Holding: A federal sentencing court must determine whether an offense under state law is a serious drug offense by consulting the maximum term of imprisonment applicable to a defendant's prior state drug offense at the time of the defendant's conviction for that offense, rather than looking to state law at the time of the defendant's federal sentencing.
Sorrell v. IMS, No. 10-779 [Arg: 4.26.2011 Trans./Aud.; Decided 6.23.2011]

Holding: Vermont's Prescription Confidentiality Law, which absent the prescriber's consent prohibits the sale of prescriber-identifying information, as well as the disclosure or use of that information for marketing purposes, is subject to heightened judicial scrutiny because it imposes content- and speaker-based burdens on protected expression. Vermont's justifications for the prohibition cannot withstand such heightened scrutiny.
Nevada Comm. on Ethics v. Carrigan, No. 10-568 [Arg: 4.27.2011 Trans./Aud.; Decided 6.13.2011]

Holding: The Nevada Ethics in Government Law, which prohibits a legislator who has a conflict of interest from both voting on a proposal and from advocating its passage or failure, is not unconstitutionally overbroad.

Decided without oral argument

U.S. v. Juvenile Male, No. 09-940 [ Decided 6.27.2011]

Holding: The Ninth Circuit lacked authority to hold that the requirements of the Sex Offender Registration and Notification Act (SORNA) violate the Constitution's Ex Post Facto Clause when applied to a juvenile who was adjudicated delinquent under the Federal Juvenile Delinquency Act before SORNA's enactment. At the time of the Ninth Circuit's decision, respondent's challenge was moot because the district court's order of juvenile supervision had expired, and respondent was no longer subject to the sex-offender-registration provisions that he challenged on appeal.
Wilson v. Corcoran, No. 10-91 [ Decided 11.08.2010]

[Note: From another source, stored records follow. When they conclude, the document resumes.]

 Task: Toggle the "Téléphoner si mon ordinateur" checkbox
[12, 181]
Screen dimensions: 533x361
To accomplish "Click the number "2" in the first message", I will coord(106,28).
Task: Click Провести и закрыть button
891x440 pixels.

Holding: Federal habeas relief is available only to cure violations of a state defendant's rights under the federal law. As a result, the court of appeals erred in granting federal habeas relief to a state capital defendant simply because the federal court believed that the state courts had misapplied state law in sentencing the defendant to death.
Swarthout v. Cooke, No. 10-333 [ Decided 01.24.2011]

Holding: Whether a federal court may grant habeas corpus relief to a state prisoner based on its view that the state court erred in applying the state-law standard of evidentiary sufficiency governing state parole decisions.
Felkner v. Jackson, No. 10-797 [ Decided 03.21.2011]

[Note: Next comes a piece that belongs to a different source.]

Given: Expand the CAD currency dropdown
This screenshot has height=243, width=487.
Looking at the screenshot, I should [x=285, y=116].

Holding: The Ninth Circuit had no basis to award habeas relief to a state inmate alleging that prosecutors had peremptorily struck jurors at his trial on the basis of race.
Bobby v. Mitts, No. 10-1000 [ Decided 5.2.2011]

Holding: The jury instructions given at the penalty phase of Mitts's murder trial are not contrary to clearly established law for purposes of the Antiterrorism and Effective Death Penalty Act.